Memang sejak semula sampai era modern diskursus disekitar peristiwa Isradan Miraj melahirkan pro-kontra. Melalui telaah historis dapat dibaca bagimana suasana kebatinan kaum apologis Muslim yang lelah mendefinisikan Isra dan Miraj melalui istilah dan terminologi ilmiah atau membandingkannya dengan perjalanan ruang angkasa modern ke bulan atau ke planet-planet lainnya menghadapi serangan frontal kaum empiris – rasionalis yang memertanyakan peristiwa tersebut dengan argumentasi teori fisika. Menurut mereka yang menolak, bagaimana mungkin Rasulullah melepaskan dirinya sendiri dari daya tarik bumi, kontinum ruang-waktu atau dapat berjalan pada kontinum yang dimensinya lebih tinggi dan di luar dari benda-benda angkasa luar?

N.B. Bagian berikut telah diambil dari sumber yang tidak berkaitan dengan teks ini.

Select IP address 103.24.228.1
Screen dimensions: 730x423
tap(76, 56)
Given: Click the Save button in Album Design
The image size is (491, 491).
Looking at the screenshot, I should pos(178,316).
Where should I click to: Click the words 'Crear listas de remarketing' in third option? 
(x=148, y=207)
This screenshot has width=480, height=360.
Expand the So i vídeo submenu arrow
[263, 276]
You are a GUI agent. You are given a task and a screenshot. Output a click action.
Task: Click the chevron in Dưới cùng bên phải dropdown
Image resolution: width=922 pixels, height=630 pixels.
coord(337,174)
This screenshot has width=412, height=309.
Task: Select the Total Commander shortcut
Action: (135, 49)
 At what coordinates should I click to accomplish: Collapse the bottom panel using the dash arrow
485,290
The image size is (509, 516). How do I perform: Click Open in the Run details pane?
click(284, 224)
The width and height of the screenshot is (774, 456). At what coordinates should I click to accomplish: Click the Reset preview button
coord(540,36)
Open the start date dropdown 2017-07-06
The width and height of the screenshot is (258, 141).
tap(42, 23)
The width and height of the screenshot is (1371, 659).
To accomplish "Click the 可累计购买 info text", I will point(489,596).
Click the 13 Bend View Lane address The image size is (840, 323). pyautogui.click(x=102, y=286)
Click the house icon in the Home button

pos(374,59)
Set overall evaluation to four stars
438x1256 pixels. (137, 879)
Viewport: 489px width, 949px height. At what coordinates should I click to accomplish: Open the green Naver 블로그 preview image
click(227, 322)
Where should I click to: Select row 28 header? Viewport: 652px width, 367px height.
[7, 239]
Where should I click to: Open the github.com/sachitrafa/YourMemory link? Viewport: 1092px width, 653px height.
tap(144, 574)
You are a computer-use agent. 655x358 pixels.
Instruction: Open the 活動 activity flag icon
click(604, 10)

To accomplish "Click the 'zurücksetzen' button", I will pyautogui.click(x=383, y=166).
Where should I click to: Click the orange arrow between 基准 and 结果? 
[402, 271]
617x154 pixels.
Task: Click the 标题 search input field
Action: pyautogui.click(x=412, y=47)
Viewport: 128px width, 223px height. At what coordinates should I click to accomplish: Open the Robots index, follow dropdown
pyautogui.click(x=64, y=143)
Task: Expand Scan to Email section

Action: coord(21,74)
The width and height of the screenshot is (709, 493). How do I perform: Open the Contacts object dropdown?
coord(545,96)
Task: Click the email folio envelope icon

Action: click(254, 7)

Adalah cendekiawan Muslim Syed Habibul Haq Nadvi, dalam bukunya yang sudah diterjemahan ke dalam bahasa Indonesia, yang berjudul Dinamika Islam, di bab Sembilan: Metafisika Miraj Dimensi-Dimensi Relijio-Politik, menegaskan bahwa kita tidak bisa mempertanyakan sikap kaum empiris tersebut Karena mereka tidak percaya pada tatanan metafisika atau hidup setelah mati dan doktrin pahala serta siksa. Bagi Syed Habibul Haq Nadvi sudah  and clean, bahwa baik Isra maupun Mirajmerupakan tahap akhir perkembangan ruhani Rasulullah. Keduanya menggabung ilmu mengenai keseluruhan penciptaan atau makhluk, yang terlihat maupun yang ghaib, seperti bumi, bulan, bintang-bintang, angkasa luar, surga, dan neraka maupun proses pahala dan siksa.


Seruan Isra dan Miraj


Aspek positif dari perdebatan ilmiah kritis dalam bingkai humanis akan selalu mengayakan kita secara intelektual dan luasnya wawasan. Tetapi, terlepas dari urgent tidaknya perdebatan tersebut, di era pos modernis dalam konteks Islam Nusantara, nampaknya yang sangat mendesak adalah menafsir marwah apa dibalik setiap peristiwa historis (baca: peristiwa Isradan Miraj). 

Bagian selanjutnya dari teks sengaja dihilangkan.